Is it possible to pre-allocate a variable to CPU/GPU memory in the MexGateway code written in Visual Studio?

I'm trying to write a MexGateway code to pass two variables in matlab to the compiled MexFile, copy the variables to a cuda kernel, do the processing and bring back the results to Matlab. I need to use this MexFile in a for loop in matlab.

The problem is that: The two inputs are huge for my application and ONLY one of them (called Device_Data in the following code) is changing in each loop. So, I'm looking for a way to pre-allocate the stable input so that it does not remove from the GPU at each iteration of my for loop.

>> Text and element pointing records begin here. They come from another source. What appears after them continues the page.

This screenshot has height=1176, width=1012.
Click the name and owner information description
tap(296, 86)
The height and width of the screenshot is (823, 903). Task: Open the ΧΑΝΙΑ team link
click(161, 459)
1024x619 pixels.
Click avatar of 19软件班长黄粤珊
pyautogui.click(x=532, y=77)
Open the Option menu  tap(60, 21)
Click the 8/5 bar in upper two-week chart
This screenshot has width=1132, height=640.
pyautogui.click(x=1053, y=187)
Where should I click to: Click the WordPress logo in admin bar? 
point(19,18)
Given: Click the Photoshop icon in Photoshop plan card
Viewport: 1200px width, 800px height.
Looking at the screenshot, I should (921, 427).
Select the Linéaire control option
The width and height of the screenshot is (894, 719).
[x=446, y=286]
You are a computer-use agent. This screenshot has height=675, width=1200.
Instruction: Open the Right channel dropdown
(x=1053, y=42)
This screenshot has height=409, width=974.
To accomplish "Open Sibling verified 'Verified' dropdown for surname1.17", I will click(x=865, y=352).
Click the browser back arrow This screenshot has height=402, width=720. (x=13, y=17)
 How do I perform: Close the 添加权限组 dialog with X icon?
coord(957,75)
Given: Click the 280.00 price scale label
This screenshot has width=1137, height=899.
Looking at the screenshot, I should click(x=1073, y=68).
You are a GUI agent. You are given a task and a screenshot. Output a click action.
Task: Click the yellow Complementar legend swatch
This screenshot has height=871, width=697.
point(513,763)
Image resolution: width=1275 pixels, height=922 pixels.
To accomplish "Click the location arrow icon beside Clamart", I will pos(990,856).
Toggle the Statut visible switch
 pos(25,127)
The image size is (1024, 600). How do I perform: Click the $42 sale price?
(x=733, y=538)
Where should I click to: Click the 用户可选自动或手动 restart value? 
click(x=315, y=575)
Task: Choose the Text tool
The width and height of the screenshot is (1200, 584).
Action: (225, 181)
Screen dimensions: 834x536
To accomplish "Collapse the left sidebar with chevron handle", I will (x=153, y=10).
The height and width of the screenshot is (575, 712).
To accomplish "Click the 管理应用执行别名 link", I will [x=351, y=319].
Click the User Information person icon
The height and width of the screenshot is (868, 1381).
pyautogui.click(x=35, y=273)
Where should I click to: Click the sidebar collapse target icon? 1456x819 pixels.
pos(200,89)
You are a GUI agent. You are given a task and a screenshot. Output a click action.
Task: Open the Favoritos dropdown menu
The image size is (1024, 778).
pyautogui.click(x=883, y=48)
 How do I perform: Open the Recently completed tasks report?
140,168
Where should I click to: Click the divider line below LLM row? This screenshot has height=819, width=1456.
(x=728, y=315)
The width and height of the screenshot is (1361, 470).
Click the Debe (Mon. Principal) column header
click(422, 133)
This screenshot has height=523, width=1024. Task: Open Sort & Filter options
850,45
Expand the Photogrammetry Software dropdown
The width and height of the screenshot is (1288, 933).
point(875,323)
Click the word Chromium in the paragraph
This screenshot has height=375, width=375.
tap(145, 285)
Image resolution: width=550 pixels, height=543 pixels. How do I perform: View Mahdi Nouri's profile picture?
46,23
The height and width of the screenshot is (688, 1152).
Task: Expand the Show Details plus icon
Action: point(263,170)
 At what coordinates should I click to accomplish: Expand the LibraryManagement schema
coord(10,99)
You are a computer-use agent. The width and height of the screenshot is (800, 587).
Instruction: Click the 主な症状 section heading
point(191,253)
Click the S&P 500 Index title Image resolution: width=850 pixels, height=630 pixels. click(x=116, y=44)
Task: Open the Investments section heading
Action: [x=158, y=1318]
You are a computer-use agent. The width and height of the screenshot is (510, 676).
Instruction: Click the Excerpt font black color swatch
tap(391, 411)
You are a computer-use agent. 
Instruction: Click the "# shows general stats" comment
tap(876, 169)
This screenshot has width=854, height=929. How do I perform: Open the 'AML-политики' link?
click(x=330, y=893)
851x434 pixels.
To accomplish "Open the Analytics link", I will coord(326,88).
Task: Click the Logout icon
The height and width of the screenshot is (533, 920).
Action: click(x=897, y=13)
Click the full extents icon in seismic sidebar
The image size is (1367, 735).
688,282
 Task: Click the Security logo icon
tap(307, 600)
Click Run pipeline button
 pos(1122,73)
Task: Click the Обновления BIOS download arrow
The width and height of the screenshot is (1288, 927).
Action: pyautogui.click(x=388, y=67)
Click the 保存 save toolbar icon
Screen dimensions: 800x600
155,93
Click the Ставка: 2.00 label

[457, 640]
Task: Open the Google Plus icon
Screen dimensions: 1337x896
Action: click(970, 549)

I also need to say that I really need to do it in my visual studio code and make this happen in the MexGateway code (I do not want to do it in Matlab). is there any solution for this?

Here is my code (I have already compiled it. It works fine):

    #include <cuda_runtime.h>
    #include "device_launch_parameters.h"
    #include <stdio.h>
    #include "cuda.h"
    #include <iostream>
    #include <mex.h>
    #include "MexFunctions.cuh"




    __global__ void add (int* Device_Data, int* Device_MediumX, int N) {
    int TID = threadIdx.y * blockDim.x + threadIdx.x;
    if (TID < N) {
        for (int i = 0; i < N; i++) {
            Device_Data[i] = Device_Data[i] + Device_MediumX[i];
        }
    }
    }
    void mexFunction(int nlhs, mxArray* plhs[],
    int nrhs, const mxArray* prhs[]) {

    int N = 128;
    int* MediumX;
    int* Data;
    int* Data_New;

    MediumX = (int*)mxGetPr(prhs[0]);
    Data = (int*)mxGetPr(prhs[1]);

    plhs[0] = mxCreateNumericMatrix(N,1, mxINT32_CLASS, mxREAL);
    Data_New = (int*)mxGetData(plhs[0]);


    int ArrayByteSize = sizeof(int) * N;
    int* Device_MediumX; // device pointer to the X coordinates of the medium
    gpuErrchk(cudaMalloc((int**)&Device_MediumX, ArrayByteSize));
    gpuErrchk(cudaMemcpy(Device_MediumX, MediumX, ArrayByteSize, cudaMemcpyHostToDevice));

    int* Device_Data; // device pointer to the X coordinates of the medium
    gpuErrchk(cudaMalloc((int**)&Device_Data, ArrayByteSize));
    gpuErrchk(cudaMemcpy(Device_Data, Data, ArrayByteSize, cudaMemcpyHostToDevice));

    dim3 block(N, 1);
    dim3 grid(1);//SystemSetup.NumberOfTransmitter
    add << <grid, block >> > (Device_Data, Device_MediumX, N);

    (cudaMemcpy(Data_New, Device_Data, ArrayByteSize, cudaMemcpyDeviceToHost));


    cudaDeviceReset();

    }

Solution

Yes it is possible, as long as you have the Distributed Computing Toolbox/Parallel computing toolbox of MATLAB.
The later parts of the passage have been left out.